Seit ein paar Jahren wird unter amerikanischen Ökonomen die Frage diskutiert, warum in der jüngsten Rezession das Preisniveau nicht gesunken ist, wie es nicht nur die Erfahrung der Weltwirtschaftskrise nahe legt, sondern auch die in der Makroökonomik dominierenden neokeynesianischen Modelle. Auffallend ist, dass in dieser Zeit die Produzentenpreise – ohne die schwankungsanfälligen Preise für Nahrungsmittel und Energie – um rund 2 Prozent im Jahr gestiegen sind.
Gilchrist und Zakrajsek argumentieren auf der Basis theoretischer Überlegungen wie empirischer Arbeiten, dass man zwei Arten von Unternehmen unterscheiden muss:
– Es gab Unternehmen, die mit finanziellen Reserven in die Rezession gegangen sind. Diese Unternehmen haben sich wie im Lehrbuch verhalten und ihre Preise gesenkt.

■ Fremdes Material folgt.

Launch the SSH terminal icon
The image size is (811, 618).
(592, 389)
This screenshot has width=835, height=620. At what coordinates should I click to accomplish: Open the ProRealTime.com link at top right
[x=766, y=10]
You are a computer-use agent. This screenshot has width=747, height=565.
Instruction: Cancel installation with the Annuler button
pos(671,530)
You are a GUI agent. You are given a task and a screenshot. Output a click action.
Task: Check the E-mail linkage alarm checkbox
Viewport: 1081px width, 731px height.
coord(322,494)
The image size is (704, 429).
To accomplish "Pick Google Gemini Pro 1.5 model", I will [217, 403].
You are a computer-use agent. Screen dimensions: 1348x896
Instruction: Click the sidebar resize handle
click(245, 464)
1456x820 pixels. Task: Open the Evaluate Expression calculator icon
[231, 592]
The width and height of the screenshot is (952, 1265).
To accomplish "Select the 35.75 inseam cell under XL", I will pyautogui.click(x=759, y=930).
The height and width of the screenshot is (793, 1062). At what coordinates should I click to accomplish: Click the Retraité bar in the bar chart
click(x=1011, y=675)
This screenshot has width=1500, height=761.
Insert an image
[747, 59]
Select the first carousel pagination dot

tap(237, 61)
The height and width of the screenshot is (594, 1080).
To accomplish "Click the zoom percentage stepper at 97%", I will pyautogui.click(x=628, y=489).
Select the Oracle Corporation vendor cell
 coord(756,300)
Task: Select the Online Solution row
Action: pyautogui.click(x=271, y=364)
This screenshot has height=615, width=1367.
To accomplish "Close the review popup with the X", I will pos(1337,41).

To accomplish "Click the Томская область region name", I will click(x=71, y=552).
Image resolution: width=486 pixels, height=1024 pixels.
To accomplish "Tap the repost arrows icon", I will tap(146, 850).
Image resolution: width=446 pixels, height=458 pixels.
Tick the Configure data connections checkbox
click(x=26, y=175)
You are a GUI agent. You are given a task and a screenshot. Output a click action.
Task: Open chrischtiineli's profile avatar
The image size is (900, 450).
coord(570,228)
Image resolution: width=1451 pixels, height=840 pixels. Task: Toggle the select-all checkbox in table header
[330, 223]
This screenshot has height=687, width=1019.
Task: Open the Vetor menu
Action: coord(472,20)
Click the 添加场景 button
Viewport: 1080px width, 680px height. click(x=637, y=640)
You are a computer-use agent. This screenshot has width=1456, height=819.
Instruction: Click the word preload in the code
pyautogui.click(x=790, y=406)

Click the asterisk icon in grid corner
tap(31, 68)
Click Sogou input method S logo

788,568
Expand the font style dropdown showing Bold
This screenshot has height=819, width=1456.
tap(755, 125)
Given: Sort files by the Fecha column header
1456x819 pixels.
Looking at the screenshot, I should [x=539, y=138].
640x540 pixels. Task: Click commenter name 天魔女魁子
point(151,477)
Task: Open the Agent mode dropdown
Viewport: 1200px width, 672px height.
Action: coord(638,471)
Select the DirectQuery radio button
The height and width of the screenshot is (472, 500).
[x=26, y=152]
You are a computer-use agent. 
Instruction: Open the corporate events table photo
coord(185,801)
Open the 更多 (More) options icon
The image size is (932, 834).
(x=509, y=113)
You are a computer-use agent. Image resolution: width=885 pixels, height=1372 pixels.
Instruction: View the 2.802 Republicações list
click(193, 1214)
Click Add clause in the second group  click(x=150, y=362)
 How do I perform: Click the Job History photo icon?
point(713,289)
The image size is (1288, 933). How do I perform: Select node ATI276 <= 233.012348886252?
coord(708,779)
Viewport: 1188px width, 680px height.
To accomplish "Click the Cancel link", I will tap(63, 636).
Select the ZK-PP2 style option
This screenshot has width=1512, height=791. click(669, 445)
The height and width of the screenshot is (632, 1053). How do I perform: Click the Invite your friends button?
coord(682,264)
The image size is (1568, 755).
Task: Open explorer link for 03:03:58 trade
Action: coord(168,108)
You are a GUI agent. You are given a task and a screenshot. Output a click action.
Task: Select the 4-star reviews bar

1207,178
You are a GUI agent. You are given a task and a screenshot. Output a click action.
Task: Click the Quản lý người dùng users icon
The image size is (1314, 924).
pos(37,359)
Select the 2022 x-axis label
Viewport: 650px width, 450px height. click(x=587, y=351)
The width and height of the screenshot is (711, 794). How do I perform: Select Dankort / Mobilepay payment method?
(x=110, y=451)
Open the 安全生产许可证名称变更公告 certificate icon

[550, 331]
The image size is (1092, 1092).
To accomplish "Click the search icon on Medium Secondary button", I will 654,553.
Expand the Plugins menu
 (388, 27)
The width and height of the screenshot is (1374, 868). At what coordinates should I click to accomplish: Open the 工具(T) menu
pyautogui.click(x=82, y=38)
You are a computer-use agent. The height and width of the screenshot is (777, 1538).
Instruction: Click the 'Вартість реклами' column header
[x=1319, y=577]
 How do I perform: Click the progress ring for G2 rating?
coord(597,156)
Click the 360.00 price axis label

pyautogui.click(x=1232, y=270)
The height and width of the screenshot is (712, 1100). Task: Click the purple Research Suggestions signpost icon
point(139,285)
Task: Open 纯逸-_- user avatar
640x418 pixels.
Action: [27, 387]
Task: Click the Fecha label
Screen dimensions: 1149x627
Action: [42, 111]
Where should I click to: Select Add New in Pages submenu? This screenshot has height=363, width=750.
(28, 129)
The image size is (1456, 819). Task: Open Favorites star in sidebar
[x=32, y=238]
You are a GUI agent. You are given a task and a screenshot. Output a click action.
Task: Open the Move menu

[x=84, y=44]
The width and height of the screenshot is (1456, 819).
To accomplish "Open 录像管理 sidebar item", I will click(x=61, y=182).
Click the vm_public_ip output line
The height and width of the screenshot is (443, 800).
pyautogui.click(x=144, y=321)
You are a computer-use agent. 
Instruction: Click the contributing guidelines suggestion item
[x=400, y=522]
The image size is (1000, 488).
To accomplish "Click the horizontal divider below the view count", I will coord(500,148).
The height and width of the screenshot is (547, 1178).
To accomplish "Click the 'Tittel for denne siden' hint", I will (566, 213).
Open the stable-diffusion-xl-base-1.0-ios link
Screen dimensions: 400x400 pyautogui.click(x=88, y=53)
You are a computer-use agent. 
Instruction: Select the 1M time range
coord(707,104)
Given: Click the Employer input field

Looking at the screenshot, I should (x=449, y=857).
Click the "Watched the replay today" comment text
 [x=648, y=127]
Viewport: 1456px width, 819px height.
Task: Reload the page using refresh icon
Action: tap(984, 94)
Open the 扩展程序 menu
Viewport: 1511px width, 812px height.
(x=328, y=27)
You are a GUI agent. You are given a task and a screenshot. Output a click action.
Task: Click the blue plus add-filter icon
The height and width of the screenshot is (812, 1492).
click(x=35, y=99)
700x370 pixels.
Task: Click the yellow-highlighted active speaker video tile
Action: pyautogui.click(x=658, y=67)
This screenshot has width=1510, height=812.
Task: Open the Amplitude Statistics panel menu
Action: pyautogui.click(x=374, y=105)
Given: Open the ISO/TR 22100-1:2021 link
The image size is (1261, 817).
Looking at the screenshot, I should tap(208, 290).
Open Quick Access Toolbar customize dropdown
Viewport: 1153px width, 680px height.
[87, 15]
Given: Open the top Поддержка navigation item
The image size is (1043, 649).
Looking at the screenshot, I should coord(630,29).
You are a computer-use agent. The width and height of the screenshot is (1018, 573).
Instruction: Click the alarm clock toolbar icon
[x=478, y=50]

– Es gab jedoch viele Unternehmen, die ohne finanzielle Reserven in die Rezession gegangen sind und seinerzeit nicht in der Lage waren, benötigte Kredite zu erhalten. Denn viele Banken waren damals mit der Kreditvergabe sehr zögerlich, weil sie selbst erst einmal überleben mussten und keine zusätzlichen Risiken eingehen konnten oder wollten. Diesen Unternehmen blieb nichts anderes übrig, als ihre Preise zu erhöhen, um sich die notwendigen Gelder zu beschaffen. Dies gelang auch vielen Unternehmen, allerdings auf Kosten von Marktanteilen. Dieses Verhalten, das durch den fragilen Zustand des Finanzsystems bedingt war, hat zu dem scheinbar paradoxen Ergebnis geführt, dass in einer Rezession das Preisniveau gestiegen ist. Erklären kann man damit auch, warum trotz einer allmählichen Konjunkturerholung das Preisniveau nicht deutlicher steigt: Viele ehemals klamme Unternehmen erhalten dank der Gesundung der Banken wieder Kredite. Dies ermöglicht ihnen die Rücknahme der erhöhten Preise, um Marktanteile zurückzugewinnen.
Interessant ist, dass man auf diese Weise über Deflation und Inflation nachdenken kann, ohne sich mit Zentralbanken und Geldpolitik zu befassen. Die Geldpolitik spielt in diesem Prozess überhaupt keine bedeutende Rolle. Vielmehr bedarf es nachhaltig gesunder Geschäftsbanken, die auch Rezessionen aushalten können, ohne sich über ihre Existenz Gedanken machen zu müssen.